White Whale is a tool for comparing the works of an author. The repetition of ideas, language, and allusions have struck me, as I have made my way through Herman Melville's complete works. Not only can you draw lines between the works on topics like sailing, searching, and travel, but in classical allusions to Ovid and Homer in White Jacket and Mardi or Biblical allusions in Moby-Dick and Clarel (which unfortunately could not be included in the search. See below). I thought it would be helpful to new and seasoned academics and admirer's of literature to be able to quickly cross reference between and within works to aid their scholarship and understanding of these texts.
For more about White Whale and the authors included in the search, visit the about page.
Originally, White Whale's search was based off of archive.org and Open Library's APIs. Unfortunately this led to slow searches, and working with the API's can be quite difficult, so I have since rebuilt a search algorithm from scratch using TypeScript and implemented it in place of the API.
The front-end is built with Next.js and the Bulma.io CSS framework. The data is stored in a noSQL database with Macrometa.
The API documentation on Open Library is a bit opaque and out of date. I originally intended to use a combination of their search and search inside APIs to allow users to search for an author they were interested in and then search within all of their books. I quickly realized this wasn't possible as there are many editions of a given book and furthermore the editions are not always labeled correctly or well. That left me with hand picking volumes and using the search inside API.
The documentation gives the parameters and an example call, but doesn't explain what many of the parameters are or where one would find them. The parameters needed in addition to the search query are
- hostname
- item_id
- doc
- path All of these parameters are available with the item_id by querying archive.org/metadata/item_id and parsing the response.
The documentation fails to note a few things about this query however. It does note that the doc parameter is often, but not always the same as the item_id. doc is not an item in the metadata, but I was able to discover through trial and error that books that were scanned and processed with Djvu and that had a Djvu XML file associated with their metadata, have a separate doc value. This doc value is retrieved from the filename of the Djvu XML file name by removing the file format information.
That was the first hurdle I came across in working with the API. The second came from wanting to link directly to the page in a given book that a match in a search comes from. What I assumed to be a fairly simple task became one of the most time consuming elements of the project because the page numbers given from the search inside API do not line up with the page numbers used in the URL structure archive.org uses to navigate between the pages of a book.

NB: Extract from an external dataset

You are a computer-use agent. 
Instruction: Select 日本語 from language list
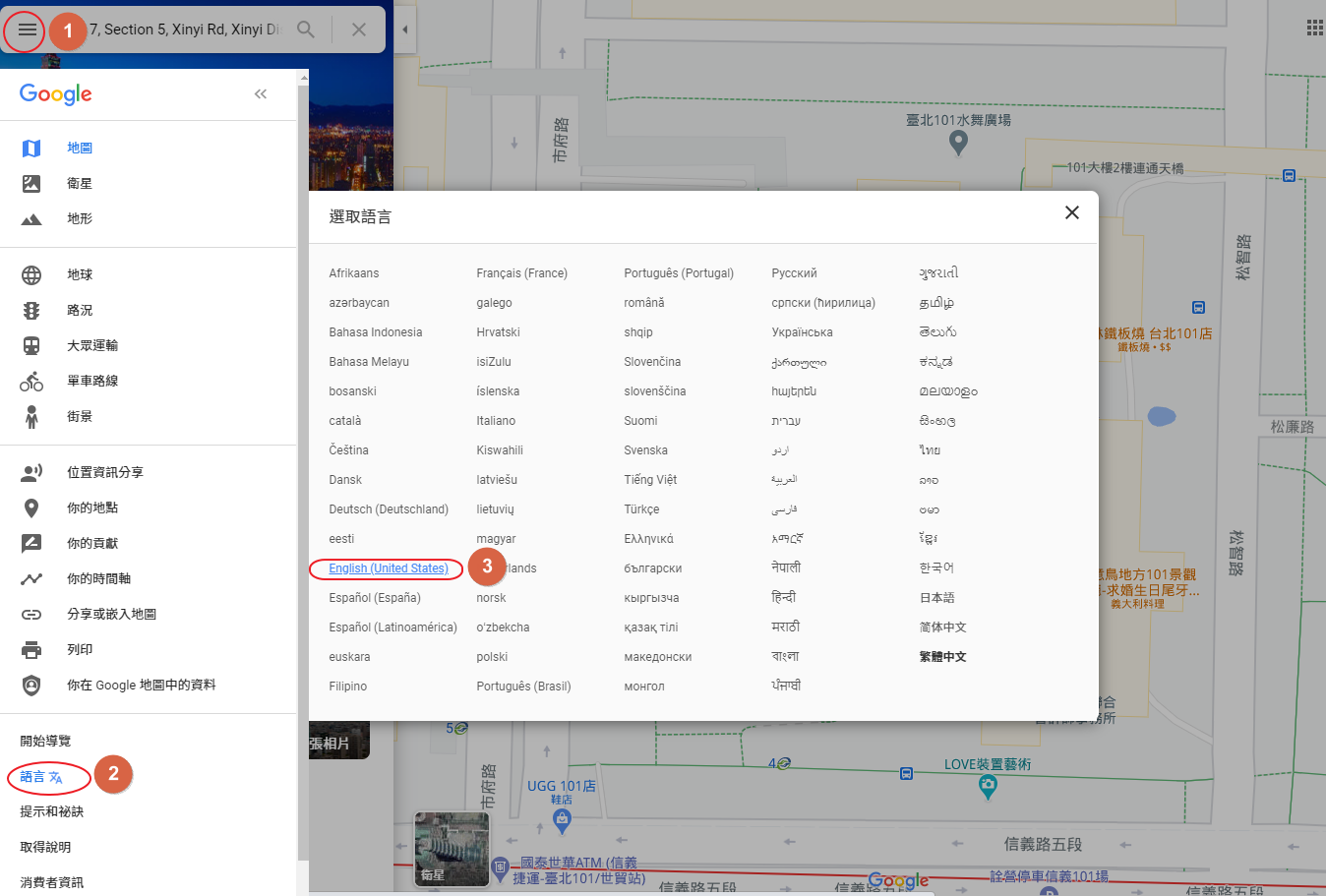[936, 598]
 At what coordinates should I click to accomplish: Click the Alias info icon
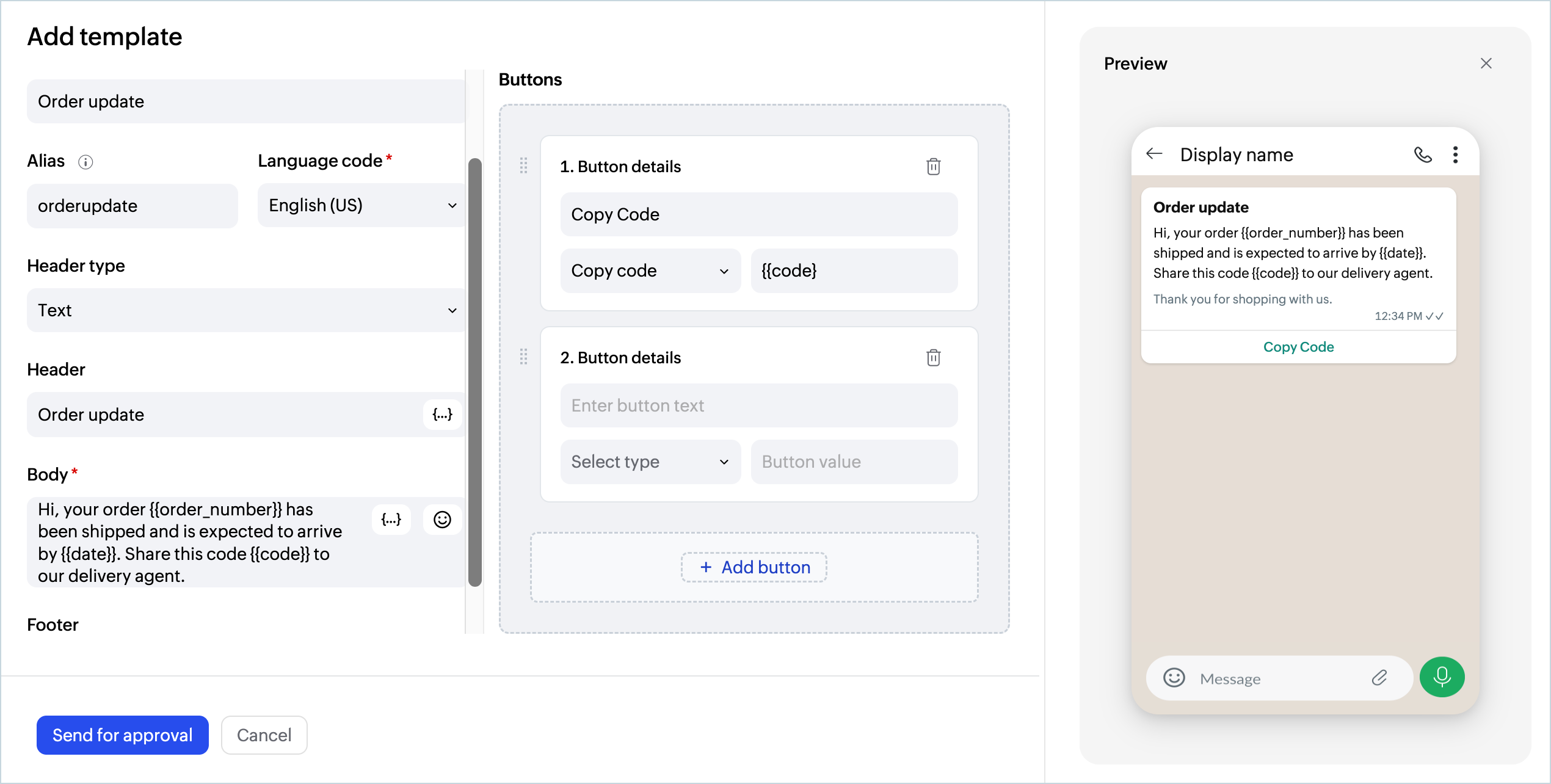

I could not find documentation on this issue anywhere, but it turns out that the search inside API gives you the leaf number that a match appears on. This leaf number is the number of scanned images inside the book you are in, but the URL structure uses a separate page number that is based on the page numbers actually included inside the book. Therefore, things like the title page, copyright page, forward, introduction, and any other page without a number, are not found with a page number. Instead they are referenced by the string nx where xx is leaf number minus one (because the first leaf of a book doesn't have any reference number). Note, sometimes books do have page numbers, but they aren't included in the metadata for some reason, so every page is referenced by nx.
You are able to query this page number information by using the following API call:
https://hostname/BookReader/BookReaderJSIA.php?id=item_id&itemPath=path&server=hostname&format=json&subPrefix=doc
What it returns is not easy to navigate or index into, so I opted to use the information given to recreate a simple JSON file to store leaf numbers against their page numbers. One other thing to watch out for, that I still do not understand, is that some books skip leaf numbers, which means you cannot assume leaf numbers are accurate to the number of scanned images in the book.
This was a learning project for me. I had never used Node.js, Next.js, or Bulma before. In addition, I had never built anything that relied on APIs and had never built an API before. I learned a lot about asynchronous JavaScript, parsing and building JSON objects and writing files. I specifically chose to not use a database and instead rely on JSON files as a learning experience and because of the relative simplicity of the need data storage.
I initially developed the program to store data as local JSON files, without realizing that when in production Next.js does not support writing files to the server. In order to keep the same basic data structures, I switched to a noSQL database for storage.
This is the first major project where I have used a testing library to build tests as I went along. There are still some inconsistencies in the code - for example sometimes I used React classes for components and other times used functional components that I would like to clean up when I have the time.